PAGELLE

TOSCANO-ANDERSON, voto: 8

Quando capisce che deve fare poche cose ma con convinzione, è un altro giocatore. Si vede che un paio di canestri rianimano un uomo demoralizzato, e quasi tutti portano alla linea retta fra la regia e il ferro. Poi, come non regalare una “toscanata” nel finale… fatto sta che mette a referto 21 punti in 27 minuti, 7/12 dal campo, 8 rimbalzi e 4 assist. Tanta roba…

DEANGELI, voto: 10 e lode

Con le ossa del suo naso potrebbe giocare a “Shanghai”, e invece si mette la maschera non pensando nemmeno per l’anticamera del cervello di uscire dalla lotta.
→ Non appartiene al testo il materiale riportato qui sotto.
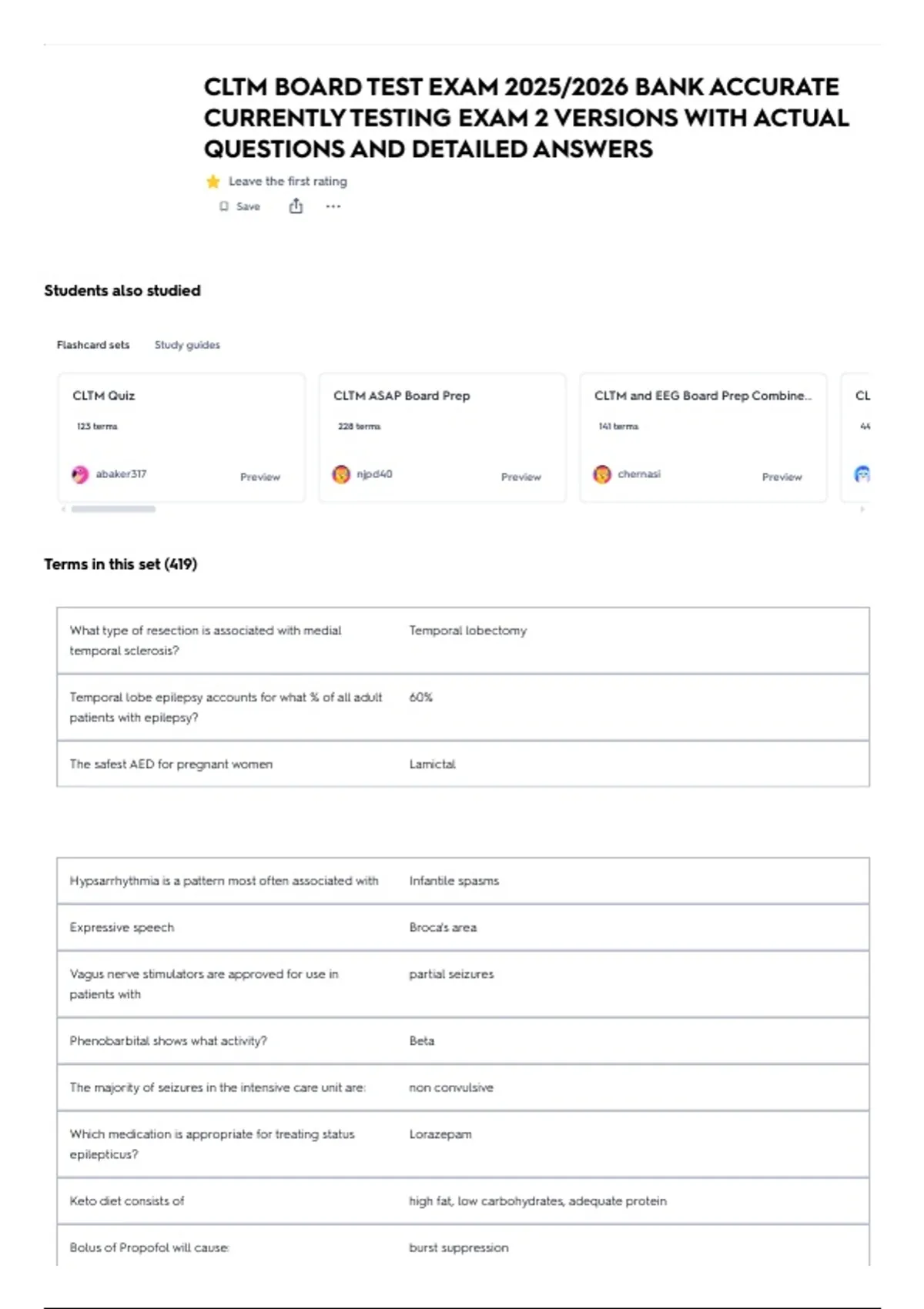Click the yellow rating star icon
924x1309 pixels.
(x=213, y=182)
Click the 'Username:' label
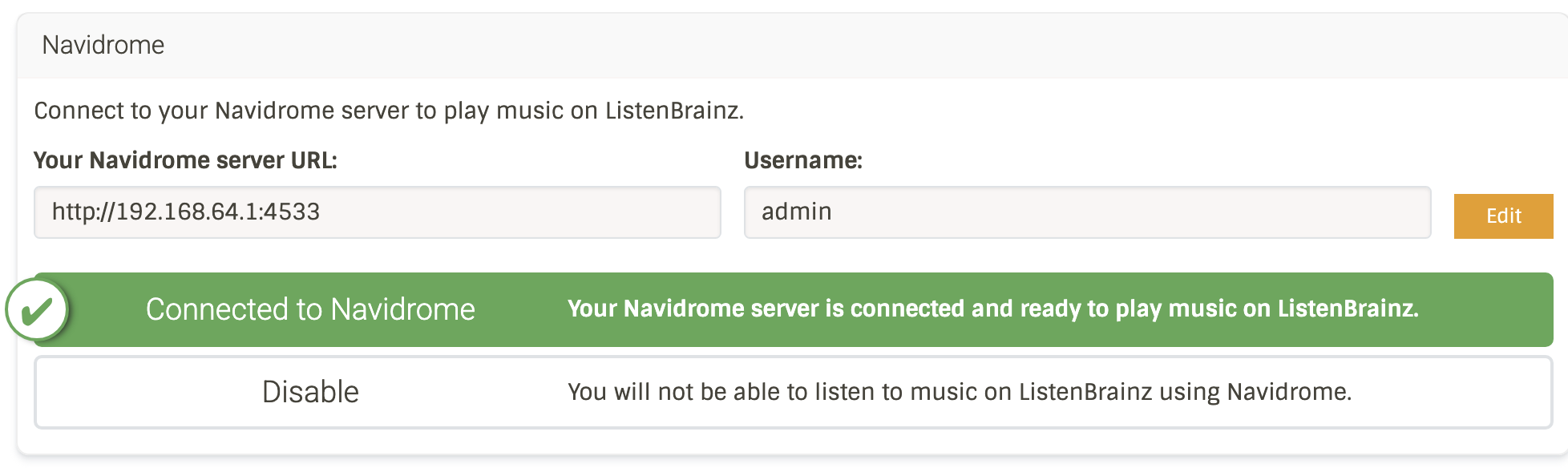Viewport: 1568px width, 468px height. 803,160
Esempio per tutti, oltre a quello che ha fatto in campo…

UTHOFF, voto: 6

Scarta con straordinaria disinvoltura tiri comodi “piedi per terra” come si faceva all’asilo con la minestra…nonostante il match richiedesse il suo apporto, come fatto a Nymburk. Solo 3 tiri tentati è roba da “ufficio inchieste” interno alla squadra (si scherza)…per fortuna che suggella, con la consueta straordinaria mimica facciale, i liberi della vittoria.

RUZZIER, voto: 7

Cianotico, senza ossigeno, con salivazione azzerata e aggrappato al tentativo reiterato di chiamare gli addetti alla pulizia del campo per tornare a respirare. Eppure, se c’è da fare uno scatto lo fa, se c’è da divincolarsi da due difensori non è un problema, se c’è da segnare liberi pesanti o smazzare assist risponde presente. Non facile essere l’unico playmaker della squadra.

CANDUSSI, voto: 8

Stellare primo tempo del lungo da Palmanova: 13 punti, un solo errore dal campo con 3 triple, 3 rimbalzi in 9 minuti di utilizzo. Chiude la sua prestazione con 15 punti in 16 minuti, cattura 7 rimbalzi… insomma, fa l’americano…Kandoosee!

RAMSEY, voto: 8

Ha il compito di attaccare il canestro ad ogni possesso o quasi ma è anche vero che tutta Trento, provincia compresa, ti aspetta dalla partita d’andata. In difesa non abdica, quando decide offensivamente di fare canestro, spesso ha ragione di qualsiasi difensore. Chiude con 25 punti e tanti canestri che contano nel finale.

SISSOKO, voto: 6/7

Mawugbe lo stoppa a inizio partita e il maliano s’intimidisce, oltre alle consuete improvvide scampagnate a raccogliere margherite a otto metri dal canestro. Diesel che migliora con il passare dei minuti, prendendo alcuni rimbalzi decisivi. Manca ancora il coinvolgimento offensivo, qualche pallone sporco giocato, ma non sfruttato.

IANNUZZI, voto: 5/6

Non segna ma non si muove male in campo. Quella tripla dall’angolo è nelle sue corde, arriverà.

COACH TACCETTI, voto: 9

Rimane della “religione gonzaliana” con Sissoko portato a otto metri da canestro per difendere sul “pick and roll”, sanguinosa soluzione per rotazioni impossibili e soprattutto per un’area difensiva sguarnita. Chimico perfetto nel dosare gli uomini a disposizione, soprattutto tenendo tutti sulla corda. Onestamente la calibratura in corso d’opera a livello tattico è di alto livello, il primo successo da head coach è un’ impresa con un manipolo di pretoriani. Ecco il patto!